EXTRACT

▶

WFM Schedule Publishing Fails with 503 on Edge 2024.3.1 BYOC Nodes

Hey folks, running into a weird one this morning during our weekly publish window.

We are on Genesys Cloud Edge version 2024.3.1, managing a large cohort of agents in the America/Chicago timezone. Usually, our POST /api/v2/wfm/schedules/{scheduleId}/publish calls complete in under 15 seconds. Today, however, about 40% of our schedule publishes are timing out or returning a 503 Service Unavailable error specifically when the schedule includes agents assigned to our custom BYOC infrastructure nodes.

The error payload looks like this:

{
 "message": "Failed to propagate schedule updates to Edge node 'edge-node-04'.",
 "code": "edge_connection_timeout",
 "contextId": "ctx-9928a1b"
}

Interestingly, agents on standard Genesys Cloud infrastructure are publishing fine. I’ve checked the Edge node health dashboard, and ‘edge-node-04’ shows as healthy with low latency. I’ve also verified that the WFM API keys have the correct wfm:schedules:write scopes.

Has anyone seen this specific edge_connection_timeout during schedule publishing on the 2024.3.1 release? I’m wondering if there’s a new rate-limiting behavior on the Edge API gateway that’s conflicting with our bulk publish logic, or if this is a known issue with how the WFM service communicates with BYOC nodes in this version.

Any workarounds or known issues you can point me to would be a huge help. I’m currently stuck waiting on support ticket #449201, but I figured I’d check here first in case someone else is battling this.

◀

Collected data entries
▶

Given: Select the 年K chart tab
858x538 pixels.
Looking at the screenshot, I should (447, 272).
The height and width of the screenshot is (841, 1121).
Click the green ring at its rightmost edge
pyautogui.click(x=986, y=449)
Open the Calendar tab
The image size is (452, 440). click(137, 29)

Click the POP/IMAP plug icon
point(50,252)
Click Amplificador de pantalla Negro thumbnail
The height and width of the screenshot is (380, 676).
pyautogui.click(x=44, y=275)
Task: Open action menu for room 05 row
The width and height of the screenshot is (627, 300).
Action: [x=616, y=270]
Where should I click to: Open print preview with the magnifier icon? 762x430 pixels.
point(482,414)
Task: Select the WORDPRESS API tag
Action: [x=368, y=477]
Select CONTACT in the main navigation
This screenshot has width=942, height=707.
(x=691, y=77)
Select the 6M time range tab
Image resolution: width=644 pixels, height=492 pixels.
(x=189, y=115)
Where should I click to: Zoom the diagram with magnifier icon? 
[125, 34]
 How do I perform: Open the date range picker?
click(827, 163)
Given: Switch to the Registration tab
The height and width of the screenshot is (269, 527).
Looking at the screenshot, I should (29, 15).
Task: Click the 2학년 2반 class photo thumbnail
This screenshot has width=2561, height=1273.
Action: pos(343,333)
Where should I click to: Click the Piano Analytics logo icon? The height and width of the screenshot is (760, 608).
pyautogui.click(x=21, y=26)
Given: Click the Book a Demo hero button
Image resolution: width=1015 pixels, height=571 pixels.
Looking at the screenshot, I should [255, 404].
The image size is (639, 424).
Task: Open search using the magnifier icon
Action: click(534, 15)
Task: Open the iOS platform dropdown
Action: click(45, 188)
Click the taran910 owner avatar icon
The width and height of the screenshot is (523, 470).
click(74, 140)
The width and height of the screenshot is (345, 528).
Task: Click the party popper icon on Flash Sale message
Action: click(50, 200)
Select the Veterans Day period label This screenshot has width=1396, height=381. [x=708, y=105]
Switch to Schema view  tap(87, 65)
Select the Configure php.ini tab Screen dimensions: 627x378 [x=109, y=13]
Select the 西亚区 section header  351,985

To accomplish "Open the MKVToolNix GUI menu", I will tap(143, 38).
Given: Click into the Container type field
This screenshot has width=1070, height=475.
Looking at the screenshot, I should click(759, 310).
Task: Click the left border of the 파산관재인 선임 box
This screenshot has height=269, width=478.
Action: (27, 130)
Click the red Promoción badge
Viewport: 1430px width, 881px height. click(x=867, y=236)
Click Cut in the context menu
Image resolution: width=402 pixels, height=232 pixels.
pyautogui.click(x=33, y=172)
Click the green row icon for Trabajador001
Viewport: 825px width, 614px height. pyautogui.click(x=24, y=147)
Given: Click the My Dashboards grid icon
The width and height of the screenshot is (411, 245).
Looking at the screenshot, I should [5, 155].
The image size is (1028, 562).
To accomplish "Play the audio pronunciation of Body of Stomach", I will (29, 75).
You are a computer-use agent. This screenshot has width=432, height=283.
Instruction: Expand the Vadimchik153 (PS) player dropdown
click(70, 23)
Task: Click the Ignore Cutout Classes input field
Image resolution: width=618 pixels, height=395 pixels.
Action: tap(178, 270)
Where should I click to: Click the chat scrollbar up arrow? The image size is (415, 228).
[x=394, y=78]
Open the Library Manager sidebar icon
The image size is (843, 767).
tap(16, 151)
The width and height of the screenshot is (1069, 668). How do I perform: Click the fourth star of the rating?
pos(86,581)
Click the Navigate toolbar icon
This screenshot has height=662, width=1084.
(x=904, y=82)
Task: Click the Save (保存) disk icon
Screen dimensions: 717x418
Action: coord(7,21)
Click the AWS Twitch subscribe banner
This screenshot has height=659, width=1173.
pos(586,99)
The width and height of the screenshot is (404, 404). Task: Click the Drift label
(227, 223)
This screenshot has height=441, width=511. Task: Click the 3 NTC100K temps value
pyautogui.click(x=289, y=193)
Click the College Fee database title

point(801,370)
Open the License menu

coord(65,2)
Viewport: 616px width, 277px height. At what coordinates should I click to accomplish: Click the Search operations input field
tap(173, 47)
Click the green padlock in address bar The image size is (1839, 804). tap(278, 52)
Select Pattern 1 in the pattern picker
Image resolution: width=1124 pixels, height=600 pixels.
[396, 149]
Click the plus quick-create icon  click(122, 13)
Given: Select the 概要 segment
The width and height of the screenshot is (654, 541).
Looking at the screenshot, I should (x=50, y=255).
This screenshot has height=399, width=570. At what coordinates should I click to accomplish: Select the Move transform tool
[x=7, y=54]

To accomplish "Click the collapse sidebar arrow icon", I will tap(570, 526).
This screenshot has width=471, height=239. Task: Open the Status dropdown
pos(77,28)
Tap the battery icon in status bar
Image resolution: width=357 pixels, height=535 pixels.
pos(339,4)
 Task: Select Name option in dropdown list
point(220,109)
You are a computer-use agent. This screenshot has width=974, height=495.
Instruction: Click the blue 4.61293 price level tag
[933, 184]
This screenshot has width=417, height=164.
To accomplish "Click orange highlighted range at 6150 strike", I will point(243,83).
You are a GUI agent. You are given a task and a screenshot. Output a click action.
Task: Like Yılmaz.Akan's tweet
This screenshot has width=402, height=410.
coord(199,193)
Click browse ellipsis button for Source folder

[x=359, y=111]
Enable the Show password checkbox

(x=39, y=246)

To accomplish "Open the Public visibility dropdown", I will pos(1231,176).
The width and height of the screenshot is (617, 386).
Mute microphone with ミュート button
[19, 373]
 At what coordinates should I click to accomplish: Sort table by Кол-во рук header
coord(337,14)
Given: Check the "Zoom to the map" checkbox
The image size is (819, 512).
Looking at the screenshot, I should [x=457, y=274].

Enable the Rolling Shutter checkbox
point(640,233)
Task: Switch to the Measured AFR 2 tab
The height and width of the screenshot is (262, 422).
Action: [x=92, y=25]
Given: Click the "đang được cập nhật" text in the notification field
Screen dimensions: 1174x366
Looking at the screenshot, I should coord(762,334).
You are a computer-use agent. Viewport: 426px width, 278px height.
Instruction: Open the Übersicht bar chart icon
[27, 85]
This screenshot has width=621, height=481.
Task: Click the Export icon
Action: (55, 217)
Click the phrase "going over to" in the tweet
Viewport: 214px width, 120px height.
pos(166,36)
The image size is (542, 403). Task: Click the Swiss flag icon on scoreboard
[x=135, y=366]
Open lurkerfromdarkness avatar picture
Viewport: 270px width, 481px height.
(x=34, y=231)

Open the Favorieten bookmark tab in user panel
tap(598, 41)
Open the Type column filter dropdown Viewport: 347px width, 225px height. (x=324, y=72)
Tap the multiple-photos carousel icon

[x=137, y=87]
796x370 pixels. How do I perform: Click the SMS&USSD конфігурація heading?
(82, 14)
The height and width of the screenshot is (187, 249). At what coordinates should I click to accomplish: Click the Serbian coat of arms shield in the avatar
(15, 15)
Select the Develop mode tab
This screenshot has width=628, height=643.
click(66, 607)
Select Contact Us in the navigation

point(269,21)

◀

TASK
Transcribe the forum post from "Interestingly, agents on" up to and including "in this version.". The listing is separate from the forum post and unrelated to it.

WRITTEN REPLY
Interestingly, agents on standard Genesys Cloud infrastructure are publishing fine. I’ve checked the Edge node health dashboard, and ‘edge-node-04’ shows as healthy with low latency. I’ve also verified that the WFM API keys have the correct wfm:schedules:write scopes.

Has anyone seen this specific edge_connection_timeout during schedule publishing on the 2024.3.1 release? I’m wondering if there’s a new rate-limiting behavior on the Edge API gateway that’s conflicting with our bulk publish logic, or if this is a known issue with how the WFM service communicates with BYOC nodes in this version.